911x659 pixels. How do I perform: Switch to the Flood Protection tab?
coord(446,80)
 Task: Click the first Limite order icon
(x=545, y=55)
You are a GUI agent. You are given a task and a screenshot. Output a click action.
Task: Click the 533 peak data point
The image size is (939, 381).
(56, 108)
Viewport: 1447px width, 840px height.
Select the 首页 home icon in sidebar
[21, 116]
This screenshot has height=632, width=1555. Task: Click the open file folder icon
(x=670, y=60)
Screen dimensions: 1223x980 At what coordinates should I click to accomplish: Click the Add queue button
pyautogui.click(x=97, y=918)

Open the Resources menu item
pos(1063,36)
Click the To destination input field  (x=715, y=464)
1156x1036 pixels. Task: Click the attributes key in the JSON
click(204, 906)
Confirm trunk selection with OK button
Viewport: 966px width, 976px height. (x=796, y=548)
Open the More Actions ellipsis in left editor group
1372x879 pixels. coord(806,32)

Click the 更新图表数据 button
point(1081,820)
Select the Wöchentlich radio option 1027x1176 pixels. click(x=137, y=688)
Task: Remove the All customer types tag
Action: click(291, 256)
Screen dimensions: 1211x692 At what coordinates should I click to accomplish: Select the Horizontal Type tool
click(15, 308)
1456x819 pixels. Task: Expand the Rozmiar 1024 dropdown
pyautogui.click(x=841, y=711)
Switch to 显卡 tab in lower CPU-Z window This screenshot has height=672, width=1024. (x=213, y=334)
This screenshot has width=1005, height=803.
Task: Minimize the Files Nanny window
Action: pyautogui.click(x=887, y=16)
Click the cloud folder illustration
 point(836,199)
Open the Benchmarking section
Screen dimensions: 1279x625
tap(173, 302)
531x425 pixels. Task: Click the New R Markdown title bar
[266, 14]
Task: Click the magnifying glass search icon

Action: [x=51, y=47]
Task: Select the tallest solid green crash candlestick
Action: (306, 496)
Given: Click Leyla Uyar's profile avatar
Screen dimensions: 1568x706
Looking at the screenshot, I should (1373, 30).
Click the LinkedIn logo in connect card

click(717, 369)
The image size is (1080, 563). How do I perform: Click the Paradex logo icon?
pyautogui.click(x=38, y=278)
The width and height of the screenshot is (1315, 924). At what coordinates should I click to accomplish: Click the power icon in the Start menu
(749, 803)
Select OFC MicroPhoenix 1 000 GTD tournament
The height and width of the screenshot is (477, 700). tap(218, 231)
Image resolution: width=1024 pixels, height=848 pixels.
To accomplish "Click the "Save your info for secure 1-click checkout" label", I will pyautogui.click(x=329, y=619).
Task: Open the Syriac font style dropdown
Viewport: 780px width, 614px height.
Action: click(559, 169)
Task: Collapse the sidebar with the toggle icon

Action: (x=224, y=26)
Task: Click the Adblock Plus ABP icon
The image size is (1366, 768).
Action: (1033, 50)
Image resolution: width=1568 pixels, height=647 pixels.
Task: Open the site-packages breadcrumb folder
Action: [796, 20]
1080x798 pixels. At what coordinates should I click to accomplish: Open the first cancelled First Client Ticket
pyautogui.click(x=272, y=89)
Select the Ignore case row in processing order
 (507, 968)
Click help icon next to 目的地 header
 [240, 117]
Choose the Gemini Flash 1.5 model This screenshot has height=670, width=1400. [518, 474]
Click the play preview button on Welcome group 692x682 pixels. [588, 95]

++++

» Goal of the exercise: From the listing above, the lines starting with the one that has "Given: Click Leyla Uyar's profile avatar" and running through the one that has "Choose the Gemini" should be copied exactly, ends included.

» Written answer:
Given: Click Leyla Uyar's profile avatar
Screen dimensions: 1568x706
Looking at the screenshot, I should (1373, 30).
Click the LinkedIn logo in connect card

click(717, 369)
The image size is (1080, 563). How do I perform: Click the Paradex logo icon?
pyautogui.click(x=38, y=278)
The width and height of the screenshot is (1315, 924). At what coordinates should I click to accomplish: Click the power icon in the Start menu
(749, 803)
Select OFC MicroPhoenix 1 000 GTD tournament
The height and width of the screenshot is (477, 700). tap(218, 231)
Image resolution: width=1024 pixels, height=848 pixels.
To accomplish "Click the "Save your info for secure 1-click checkout" label", I will pyautogui.click(x=329, y=619).
Task: Open the Syriac font style dropdown
Viewport: 780px width, 614px height.
Action: click(559, 169)
Task: Collapse the sidebar with the toggle icon

Action: (x=224, y=26)
Task: Click the Adblock Plus ABP icon
The image size is (1366, 768).
Action: (1033, 50)
Image resolution: width=1568 pixels, height=647 pixels.
Task: Open the site-packages breadcrumb folder
Action: [796, 20]
1080x798 pixels. At what coordinates should I click to accomplish: Open the first cancelled First Client Ticket
pyautogui.click(x=272, y=89)
Select the Ignore case row in processing order
 (507, 968)
Click help icon next to 目的地 header
 [240, 117]
Choose the Gemini Flash 1.5 model This screenshot has height=670, width=1400. [518, 474]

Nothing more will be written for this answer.